4. Contribution à l’alerte

  • en signalant à l’agence nationale de santé publique tout événement inhabituel : augmentation du nombre de cas, survenue de cas groupés, modification des profils de résistance, apparition de souches inhabituelles, modification des formes cliniques (répartition, modification de leur expression clinique, formes inhabituelles), informations concernant des événements de même nature dans des pays étrangers, etc.

INTÉRÊT POUR LA SANTÉ PUBLIQUE

Un algorithme de surveillance et d’alerte des infections à Salmonella mis au point au CNR-ESS permet de détecter précocement au niveau national, régional ou départemental toute augmentation anormale du nombre d’isolements de ces pathogènes. En cas de survenue d’une augmentation de cas ou de cas groupés, le CNR communique à Santé publique France  les informations épidémiologiques essentielles pour chaque nouvelle souche du sérotype incriminé reçue au CNR. Santé publique France peut ainsi déclencher, si nécessaire, les investigations épidémiques visant à rechercher l’origine de l’épidémie afin d’en éviter l’extension. Le CNR-ESS est sollicité ensuite dans l’investigation microbiologique afin de distinguer les souches épidémiques des souches sporadiques et de faire le lien avec des souches alimentaires ou vétérinaires.

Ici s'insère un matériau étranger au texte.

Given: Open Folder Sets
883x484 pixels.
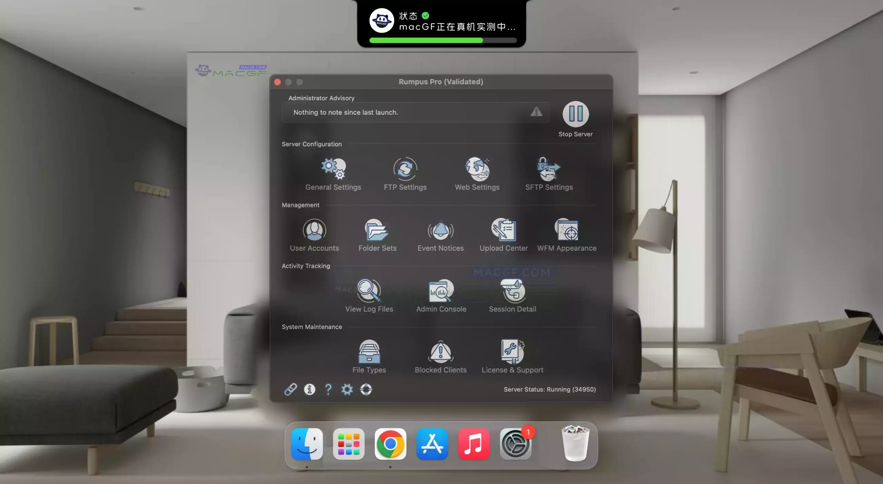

Depuis juillet 2018 TOUTES les souches de Shigella/EIEC et Salmonella reçues au CNR-ESS sont analysées par séquençage complet du génome (WGS) en première intention. Cette analyse permet non seulement de typer les souches reçues, mais aussi d’affiner les investigations épidémiques et la surveillance des résistances aux antibiotiques.

La réception des souches de Shigella/EIEC et de Salmonella est essentielle pour les activités de surveillance. Nous vous encourageons à nous envoyer toute souche d’origine humaine (voir la partie « Envoyer une souche »).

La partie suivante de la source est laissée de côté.